What to work on:
Please rewrite every line of the items below as a numbered list, skipping any blank lines and leaving the pictures out.

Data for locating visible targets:
+++

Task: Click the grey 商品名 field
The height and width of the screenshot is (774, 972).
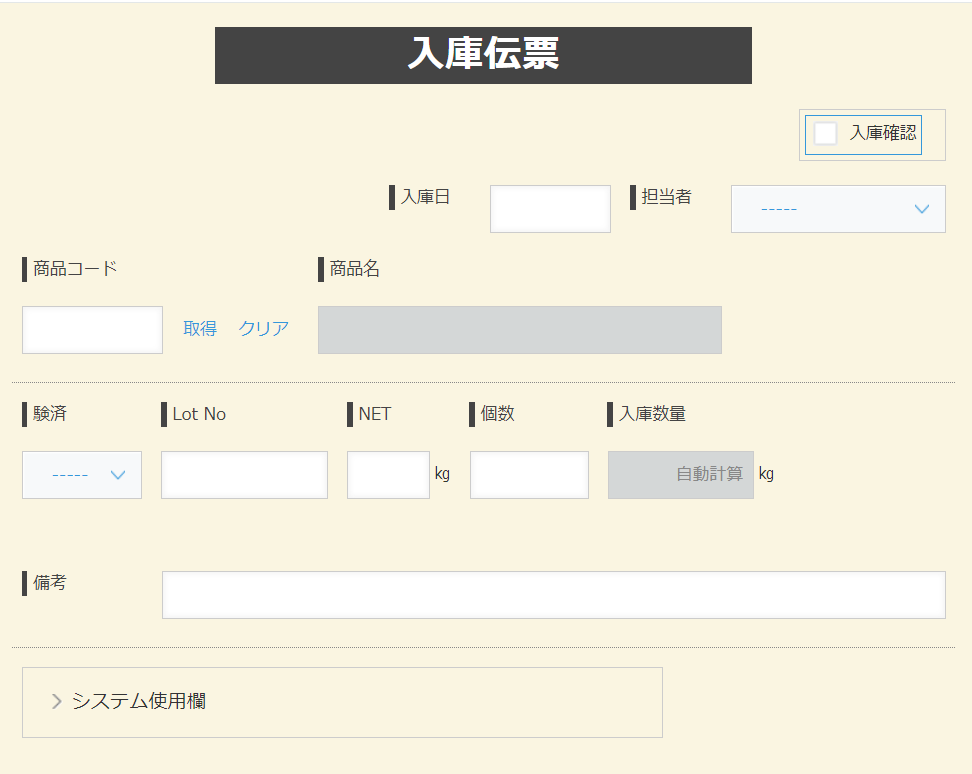Action: (519, 330)
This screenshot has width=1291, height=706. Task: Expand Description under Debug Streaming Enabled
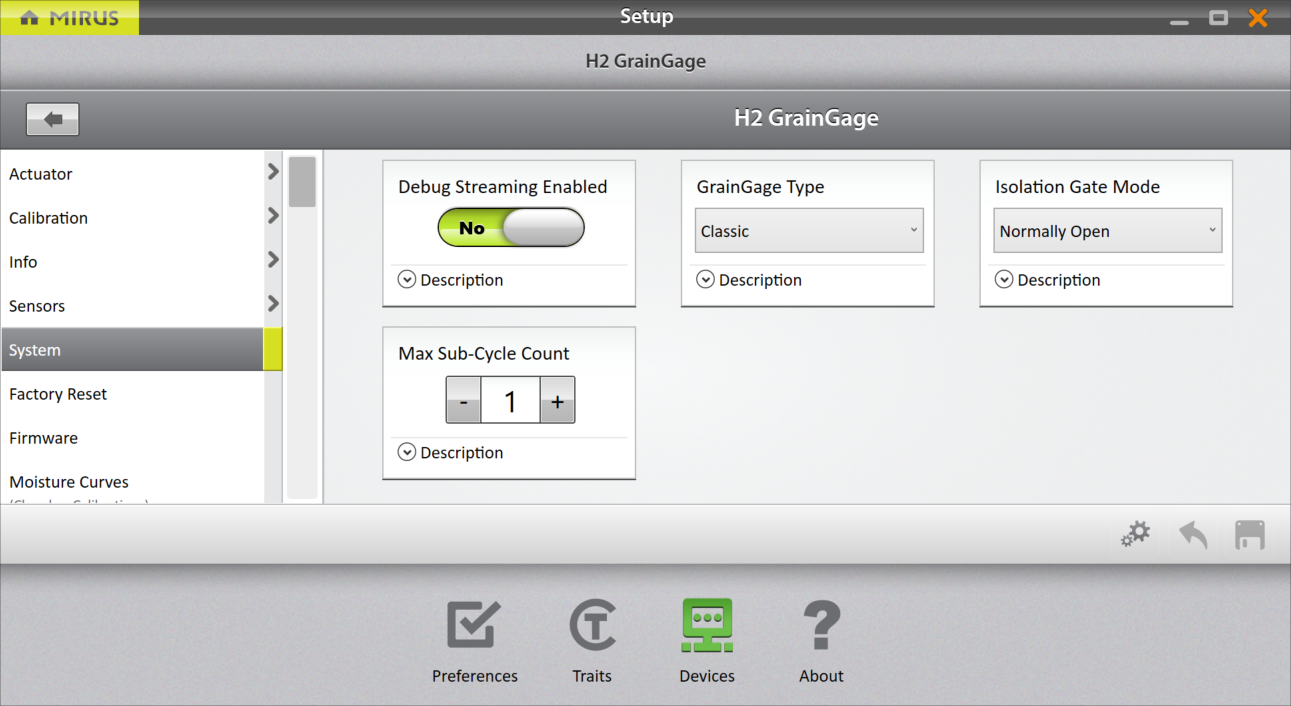point(407,280)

+++

Solution for this task:
1. Task: Click the grey 商品名 field
2. The height and width of the screenshot is (774, 972).
3. Action: (519, 330)
4. This screenshot has width=1291, height=706. Task: Expand Description under Debug Streaming Enabled
5. point(407,280)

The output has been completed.